(Word and element pointing entries)
────────────────────────────────────────

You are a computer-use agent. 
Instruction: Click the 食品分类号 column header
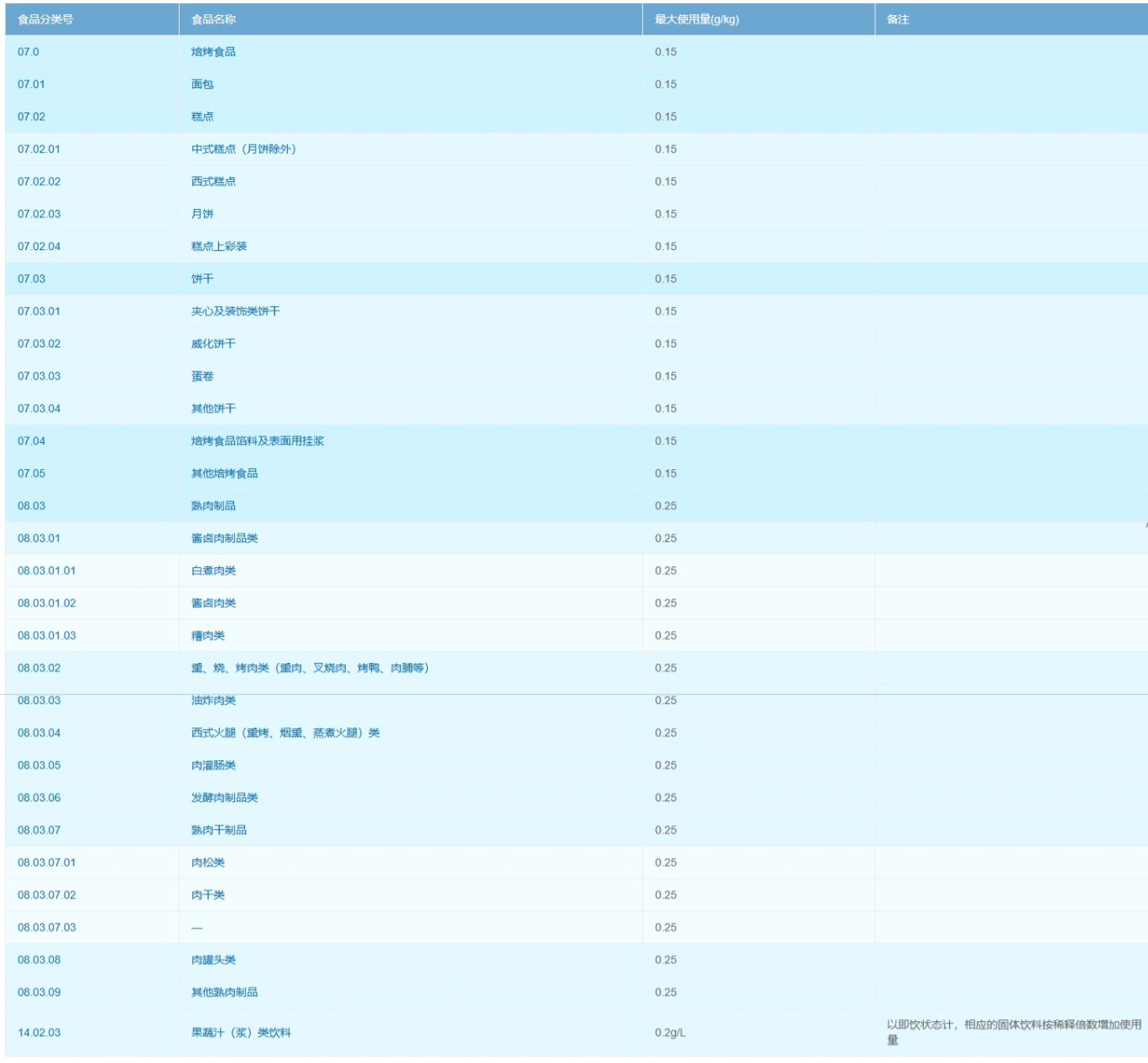(x=45, y=19)
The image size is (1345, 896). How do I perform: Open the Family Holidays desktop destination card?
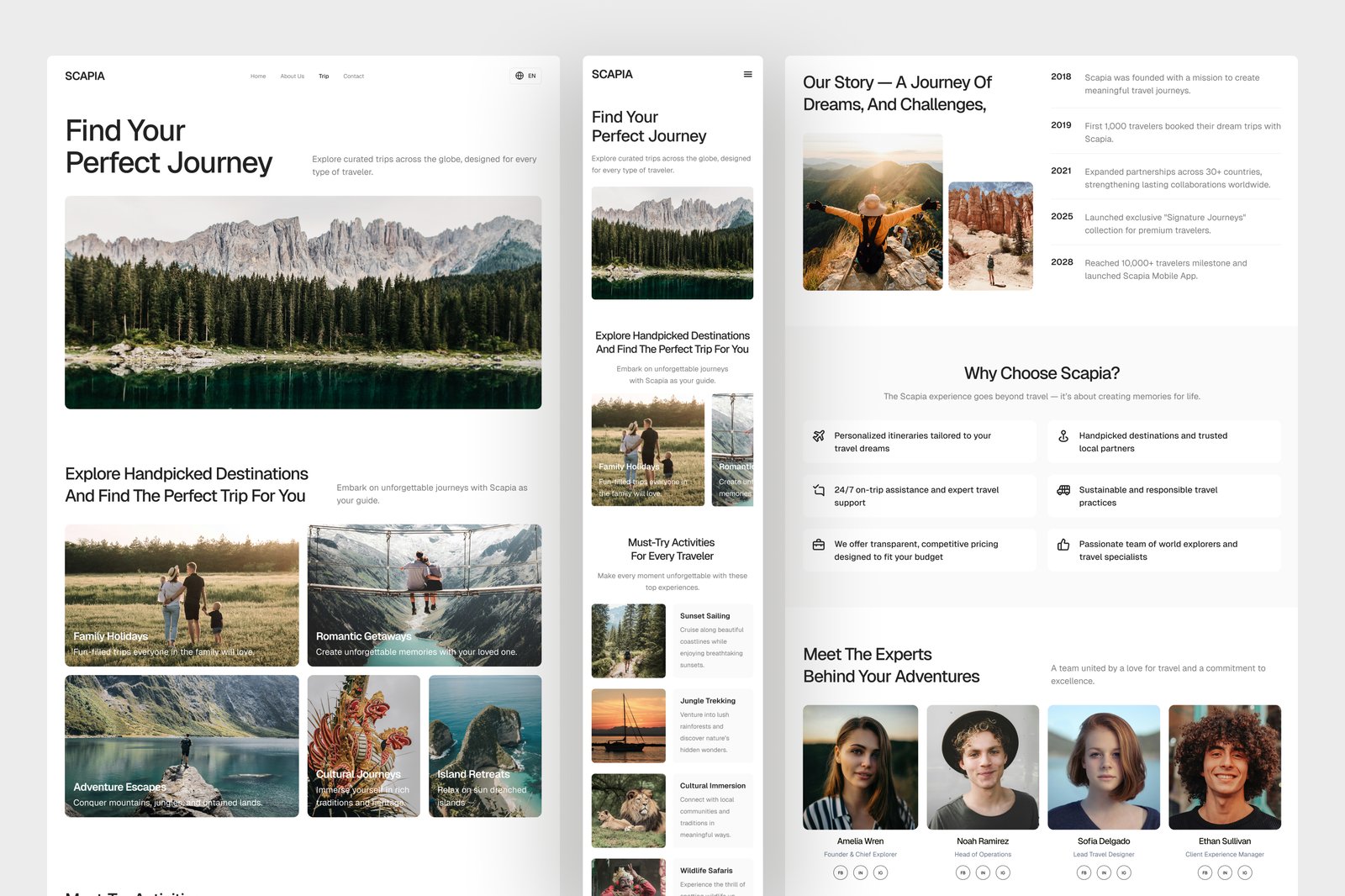point(182,595)
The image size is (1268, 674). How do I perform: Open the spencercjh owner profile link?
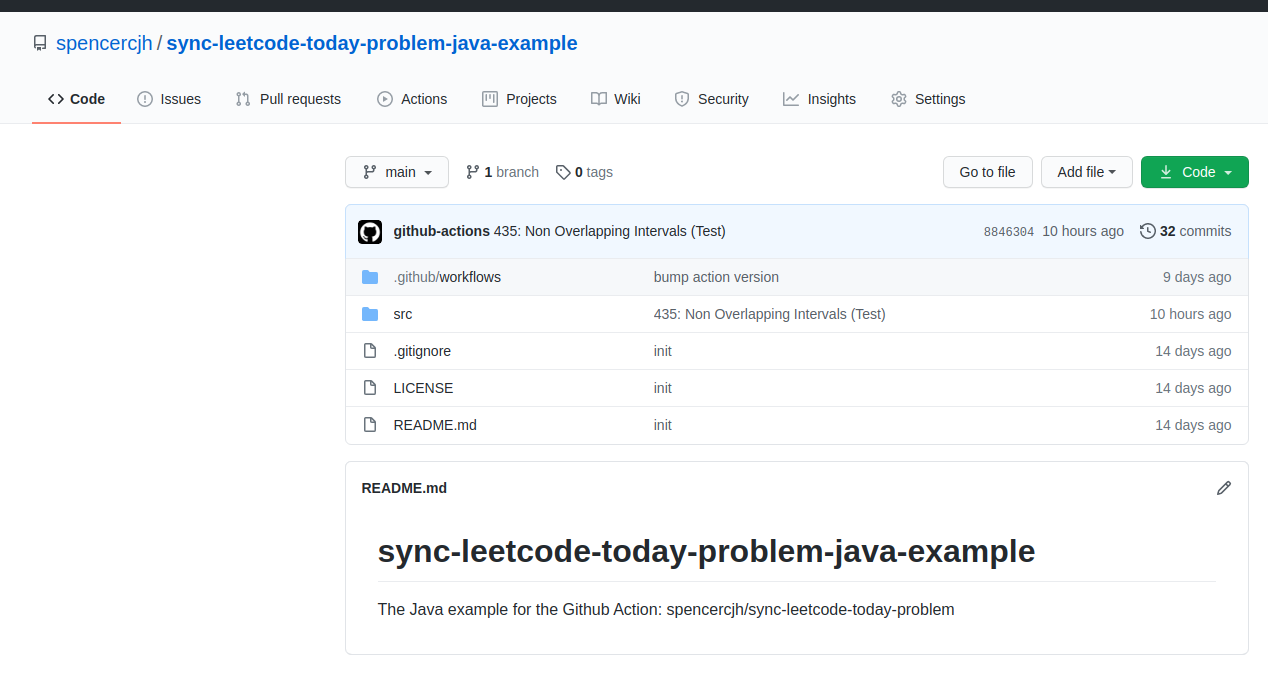(x=104, y=44)
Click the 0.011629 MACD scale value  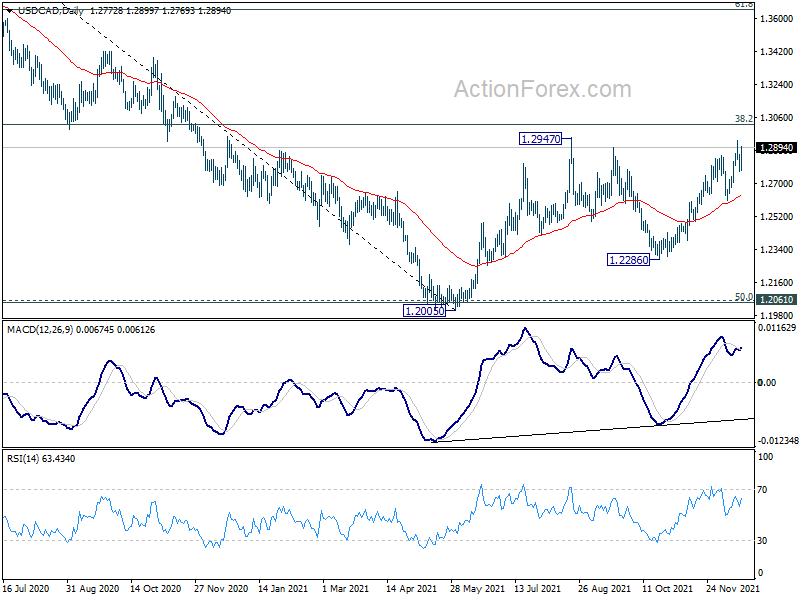click(778, 328)
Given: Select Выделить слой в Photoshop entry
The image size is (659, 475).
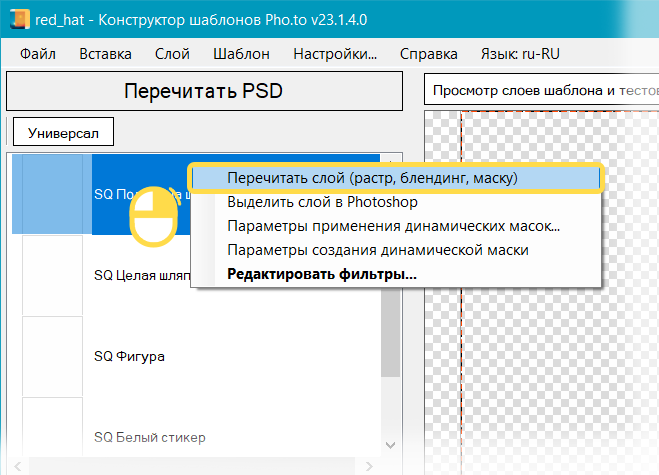Looking at the screenshot, I should coord(322,202).
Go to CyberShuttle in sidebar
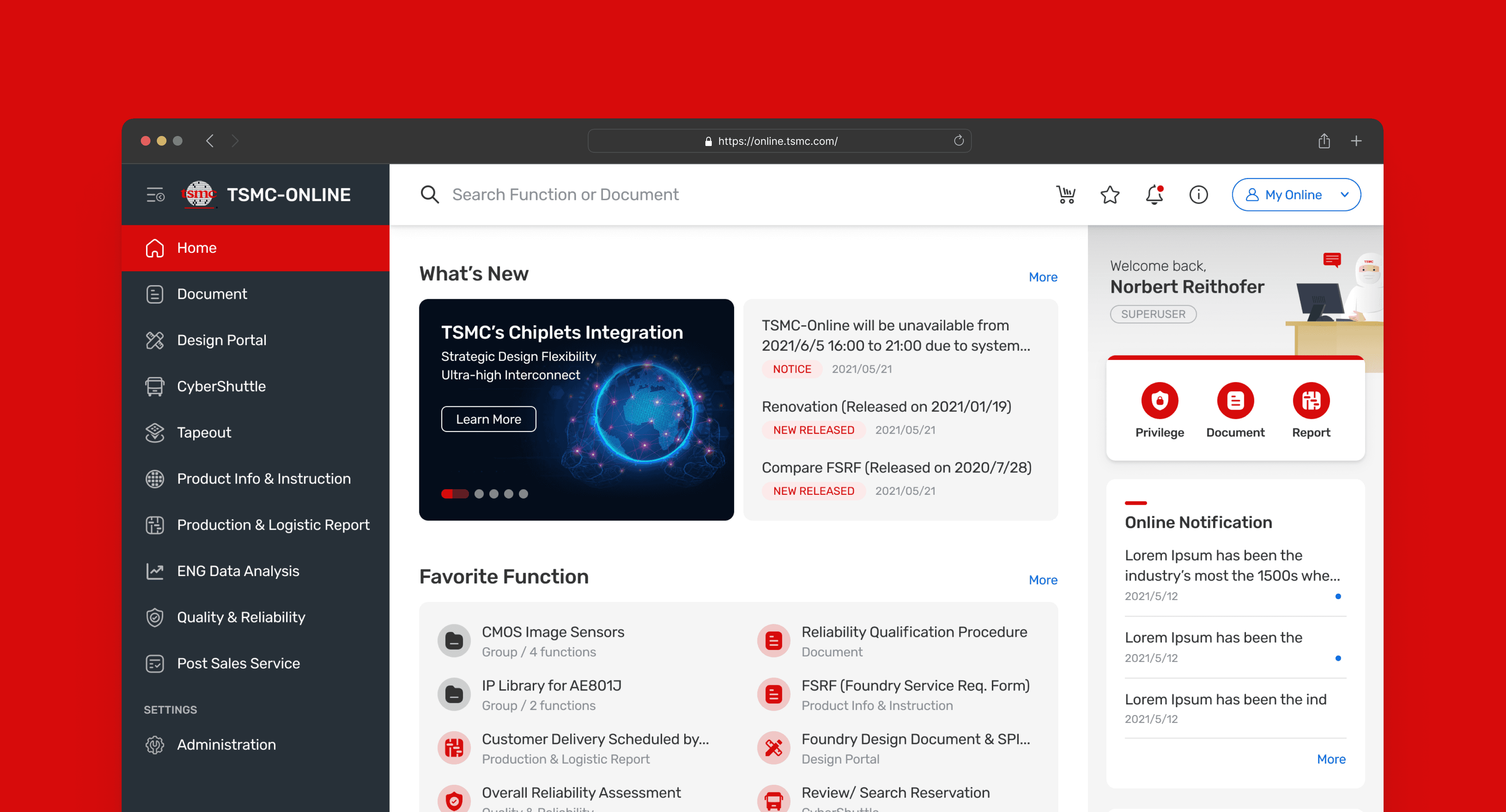This screenshot has width=1506, height=812. tap(221, 386)
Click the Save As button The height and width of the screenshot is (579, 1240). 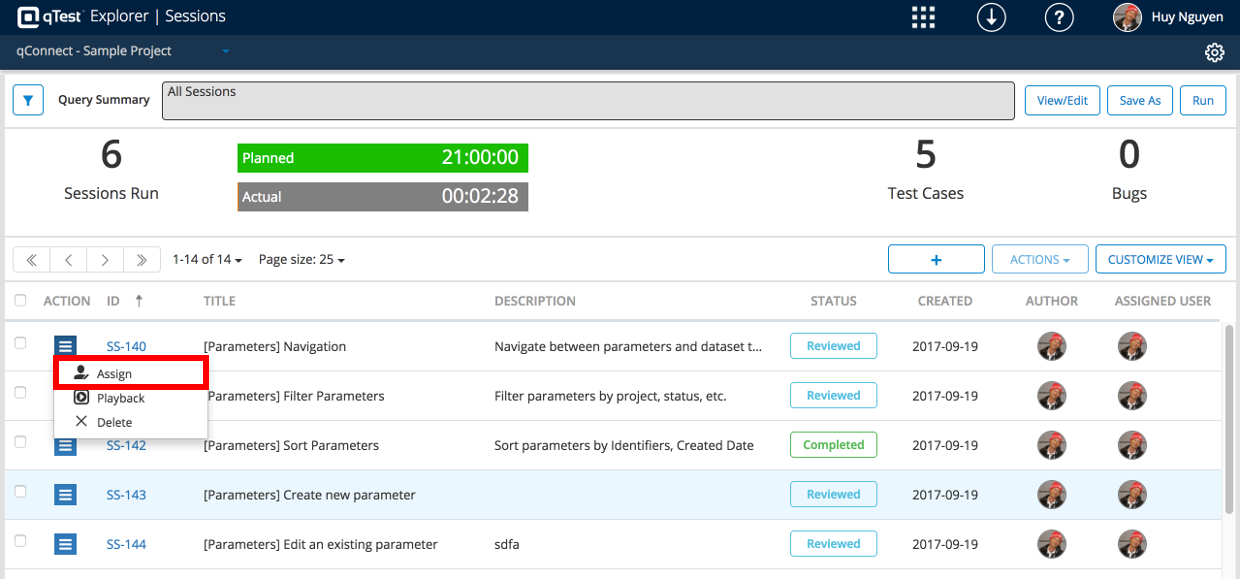point(1140,101)
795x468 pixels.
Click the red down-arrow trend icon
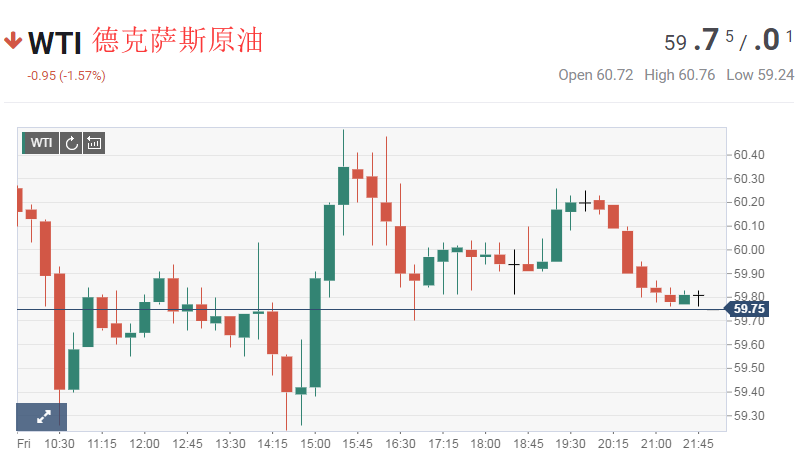(13, 41)
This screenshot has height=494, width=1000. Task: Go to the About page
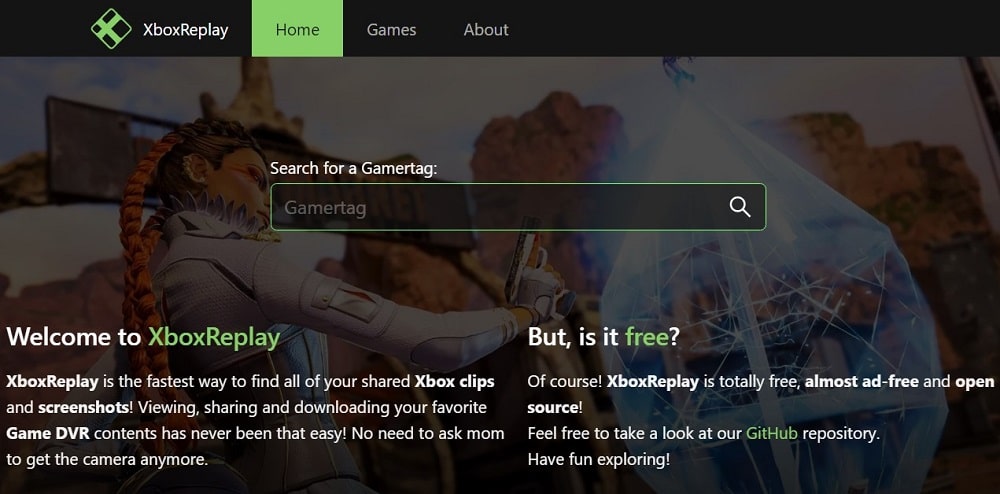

────────────────────────────────────────

● Objective
Find every line in the items above that contains the word "image", and copy each such line in full.

● Completed task
The image size is (1345, 896). How do I perform: Open the Family Holidays desktop destination card?
The image size is (1268, 674). How do I perform: Open the spencercjh owner profile link?
The image size is (659, 475).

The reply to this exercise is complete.